As an individual, you can ‘spring clean’ your tax. There are a lot of suggestions below which could save you paying tax that you should not be paying.
A good example of pre-paying expenses is income protection. If you are paying a monthly premium you can prepay the rest of the premium and claim a tax deduction for your full years premium. The key is to pay these expenses before the 30th of June. Other examples of expenses are: Interest on investment loans, rental property repairs and expenses like Investment property insurances, memberships and subscription and rates- if it is an investment property. However, you may want to check your contracts to ensure that there are no terms and clauses which prevent you from making extra payments (like with a fixed loan for example).
On the topic of income protection, we cannot stress enough the need to make sure you protect your family, lifestyle and personal situation. Not only do you get the peace of mind if something should happen, you are protected financially. You may also be entitled to a tax deduction.
Do you work outdoors? If you are a plumber, electrician, gardener or builder, you are probably very aware you can claim safety gear. We have recently noticed a number of outdoor workers not claiming the less obvious items and missing out on valuable deductions.
For people who work in an outdoor environment most of the time, you can also claim items such as sunscreen, hats and sunglasses. Please keep receipts for these items if you wish to claim them as a tax deduction.
Don’t have a receipt? No problem, refer to the article here which explains the ATO’s position on how to claim these items without a receipt.
What is your retirement strategy? Regardless of what it is, superannuation is a tax effective vehicle to assist your retirement strategy.
For everyone the concessional tax deductible superannuation threshold is $25,000. Which means you can sacrifice more into super, assist in your retirement and save on tax.
This may be an opportunity to review contractual agreements with employers before 30th June because an individual cannot make a salary sacrifice arrangement for income already earned. Other things that can be salary sacrificed include motor vehicle expenses and school fees.
Have you changed cars? Did you do more business travel than normal over the last 3 months? These are really important questions to determine the amount you are claiming on your car. It is important not to assume the expense and kilometres would be the same when you change cars even if it is the same model and make of car.
There are two methods of claiming your car expenses.
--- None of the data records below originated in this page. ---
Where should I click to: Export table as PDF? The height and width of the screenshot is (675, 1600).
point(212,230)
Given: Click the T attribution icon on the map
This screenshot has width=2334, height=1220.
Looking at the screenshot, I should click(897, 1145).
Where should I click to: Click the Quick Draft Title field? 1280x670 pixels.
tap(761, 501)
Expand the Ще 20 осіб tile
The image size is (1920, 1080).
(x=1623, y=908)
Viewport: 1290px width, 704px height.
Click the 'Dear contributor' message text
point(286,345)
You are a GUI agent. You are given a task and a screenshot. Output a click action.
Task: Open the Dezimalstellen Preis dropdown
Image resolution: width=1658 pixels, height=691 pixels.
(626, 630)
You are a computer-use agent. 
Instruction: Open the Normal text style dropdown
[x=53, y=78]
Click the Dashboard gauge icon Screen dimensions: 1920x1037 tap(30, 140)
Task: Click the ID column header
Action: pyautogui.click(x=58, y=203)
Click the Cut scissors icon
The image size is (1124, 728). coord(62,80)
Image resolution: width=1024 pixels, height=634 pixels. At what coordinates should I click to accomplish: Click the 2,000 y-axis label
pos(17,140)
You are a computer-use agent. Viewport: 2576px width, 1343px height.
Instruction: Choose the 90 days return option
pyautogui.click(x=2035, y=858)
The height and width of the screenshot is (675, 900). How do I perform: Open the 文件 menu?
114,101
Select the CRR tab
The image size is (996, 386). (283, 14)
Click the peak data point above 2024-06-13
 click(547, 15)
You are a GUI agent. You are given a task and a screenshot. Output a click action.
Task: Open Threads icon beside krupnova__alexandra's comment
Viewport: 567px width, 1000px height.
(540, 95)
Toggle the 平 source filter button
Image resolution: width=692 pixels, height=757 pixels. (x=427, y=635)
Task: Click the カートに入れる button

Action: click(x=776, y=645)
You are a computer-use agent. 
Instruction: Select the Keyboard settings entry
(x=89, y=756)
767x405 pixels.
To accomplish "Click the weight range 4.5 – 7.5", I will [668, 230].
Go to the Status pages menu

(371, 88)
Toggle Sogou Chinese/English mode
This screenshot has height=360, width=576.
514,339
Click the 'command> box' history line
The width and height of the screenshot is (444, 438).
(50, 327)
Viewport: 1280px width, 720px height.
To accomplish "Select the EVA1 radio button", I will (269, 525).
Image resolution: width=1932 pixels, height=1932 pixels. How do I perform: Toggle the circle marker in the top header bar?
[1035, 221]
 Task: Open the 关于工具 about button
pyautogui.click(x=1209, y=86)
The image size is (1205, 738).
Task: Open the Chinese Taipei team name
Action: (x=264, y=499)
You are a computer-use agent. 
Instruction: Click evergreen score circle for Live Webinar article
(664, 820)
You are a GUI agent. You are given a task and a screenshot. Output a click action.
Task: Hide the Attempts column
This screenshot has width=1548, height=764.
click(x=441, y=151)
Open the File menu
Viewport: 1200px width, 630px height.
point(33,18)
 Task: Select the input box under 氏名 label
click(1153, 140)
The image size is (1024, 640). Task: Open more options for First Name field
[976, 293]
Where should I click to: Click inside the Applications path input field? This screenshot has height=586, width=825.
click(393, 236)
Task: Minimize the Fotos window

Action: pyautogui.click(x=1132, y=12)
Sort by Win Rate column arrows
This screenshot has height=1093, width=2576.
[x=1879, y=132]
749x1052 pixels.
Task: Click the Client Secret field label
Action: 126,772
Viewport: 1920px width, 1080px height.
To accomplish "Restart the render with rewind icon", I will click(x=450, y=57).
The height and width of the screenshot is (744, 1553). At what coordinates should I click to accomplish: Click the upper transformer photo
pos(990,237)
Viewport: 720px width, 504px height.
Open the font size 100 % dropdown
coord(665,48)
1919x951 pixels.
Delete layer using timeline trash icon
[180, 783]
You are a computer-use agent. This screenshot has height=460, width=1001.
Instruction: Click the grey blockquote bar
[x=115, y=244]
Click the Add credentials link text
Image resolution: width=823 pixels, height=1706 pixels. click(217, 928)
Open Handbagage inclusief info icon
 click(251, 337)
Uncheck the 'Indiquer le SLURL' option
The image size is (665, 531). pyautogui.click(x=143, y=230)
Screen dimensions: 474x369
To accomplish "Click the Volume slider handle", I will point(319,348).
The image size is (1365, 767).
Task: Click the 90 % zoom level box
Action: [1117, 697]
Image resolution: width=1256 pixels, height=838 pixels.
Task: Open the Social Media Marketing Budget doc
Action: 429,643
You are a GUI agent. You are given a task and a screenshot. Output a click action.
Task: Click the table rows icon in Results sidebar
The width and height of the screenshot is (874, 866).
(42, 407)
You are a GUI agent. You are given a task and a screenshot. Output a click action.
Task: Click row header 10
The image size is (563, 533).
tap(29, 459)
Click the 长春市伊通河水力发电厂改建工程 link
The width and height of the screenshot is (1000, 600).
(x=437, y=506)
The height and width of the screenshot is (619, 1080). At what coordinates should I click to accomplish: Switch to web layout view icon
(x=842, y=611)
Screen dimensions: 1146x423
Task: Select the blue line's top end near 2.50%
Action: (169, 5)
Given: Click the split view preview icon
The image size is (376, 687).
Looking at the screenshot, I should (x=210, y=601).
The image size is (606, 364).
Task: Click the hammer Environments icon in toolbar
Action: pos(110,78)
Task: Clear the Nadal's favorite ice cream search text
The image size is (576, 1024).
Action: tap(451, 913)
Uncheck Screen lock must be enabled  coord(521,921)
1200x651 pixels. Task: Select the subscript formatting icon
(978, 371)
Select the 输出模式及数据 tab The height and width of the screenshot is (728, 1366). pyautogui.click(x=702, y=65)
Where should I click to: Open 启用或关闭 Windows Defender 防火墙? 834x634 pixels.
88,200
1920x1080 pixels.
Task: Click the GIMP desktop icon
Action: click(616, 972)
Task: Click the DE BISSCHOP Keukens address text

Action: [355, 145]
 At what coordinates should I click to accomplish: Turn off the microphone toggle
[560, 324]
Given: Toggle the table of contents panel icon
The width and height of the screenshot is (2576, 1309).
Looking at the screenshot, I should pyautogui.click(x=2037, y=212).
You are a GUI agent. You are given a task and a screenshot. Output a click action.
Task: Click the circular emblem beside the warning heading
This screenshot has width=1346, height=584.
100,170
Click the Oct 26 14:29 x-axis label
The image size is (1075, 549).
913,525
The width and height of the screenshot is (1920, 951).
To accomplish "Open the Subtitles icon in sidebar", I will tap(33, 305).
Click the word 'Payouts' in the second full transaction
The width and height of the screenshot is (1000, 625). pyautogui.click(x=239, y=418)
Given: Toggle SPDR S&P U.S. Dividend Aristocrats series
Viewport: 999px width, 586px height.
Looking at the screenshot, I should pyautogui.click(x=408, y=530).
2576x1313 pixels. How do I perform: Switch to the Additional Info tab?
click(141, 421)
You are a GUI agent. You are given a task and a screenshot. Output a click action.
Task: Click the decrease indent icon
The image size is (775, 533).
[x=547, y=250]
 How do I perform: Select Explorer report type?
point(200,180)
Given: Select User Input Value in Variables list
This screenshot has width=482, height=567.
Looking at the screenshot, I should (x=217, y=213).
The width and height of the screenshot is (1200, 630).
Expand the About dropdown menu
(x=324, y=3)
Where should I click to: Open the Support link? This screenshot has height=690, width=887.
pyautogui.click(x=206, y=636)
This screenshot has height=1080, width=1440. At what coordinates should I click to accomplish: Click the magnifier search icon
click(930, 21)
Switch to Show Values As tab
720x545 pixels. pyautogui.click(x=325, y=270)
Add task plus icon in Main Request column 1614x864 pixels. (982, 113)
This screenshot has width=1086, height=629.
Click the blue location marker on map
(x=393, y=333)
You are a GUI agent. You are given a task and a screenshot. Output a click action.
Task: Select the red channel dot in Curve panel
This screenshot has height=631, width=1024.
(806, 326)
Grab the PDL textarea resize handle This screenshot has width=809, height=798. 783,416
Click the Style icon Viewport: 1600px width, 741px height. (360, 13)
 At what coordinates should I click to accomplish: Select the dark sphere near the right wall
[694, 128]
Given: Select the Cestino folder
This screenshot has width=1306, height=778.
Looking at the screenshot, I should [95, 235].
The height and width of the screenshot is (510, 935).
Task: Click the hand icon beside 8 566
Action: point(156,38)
Have you been putting off giving because you haven’t had time or not sure what charity to give to? A deduction to a registered charity over $2 is claimable. If you are unsure of what to claim or what organisation to give to, we have strategic alliances and are always happy to provide guidance. If you need more help regarding giving to a charity, make an appointment here.
Before the year ends, you should review the gains and losses within your investments before the financial year-end. This will give you an opportunity to balance and realise capital losses versus any capital gains. If possible, you should consider deferring the realisation of your capital gains until July 30.
We had a client who needed advice on Capital Gains Tax. She owned two houses. She was unaware which house should be sold and asked for our advice. We can help with a strategy to minimise your capital gains exposure and take advantage of any concessions applicable to you.
Ensure you have a good filing system in place. A really good way to track your expenses is to have electronic files. Paper receipts can fade or get lost or tear. If you have a smart phone or a scanner take a photo of the receipt and then name and file the photo or scanned image for easy access. A good idea would be to sort the images on an online service like Dropbox or iCloud so they can’t get lost or destroyed.
If you are unsure, it may be worth a quick phone call to us. In simple terms it is better to pay off your loans that have no tax implications. That is, loans used to purchase personal items not for investment/ business purposes like furniture and holidays.
It may be time to review your interest rates. In principle, you should be getting the lowest rate on items that aren’t tax deductible and minimise non-deductible interest. If you are unsure the rate you are getting is the best, don’t hesitate to call us and we can refer you to one of our mortgage brokers.
We recently had an experience where a client had used a quantity surveyor which was cheaper to value their investment property. As a result, the client missed out on higher depreciation/ write offs not only for the year but also every year after that!
Where this is concerned, look for overall value. We were told recently by one of the companies that a good test to determine if you are missing out on valuable deductions is to look at the value of your hot water service. If the value they put on the report is less than $1,300 it is likely you are not being tax efficient. Give us a call if you are unsure.
If you have never used a quantity surveyor before, now is the time to act, as you maybe able to amend for the last two tax years.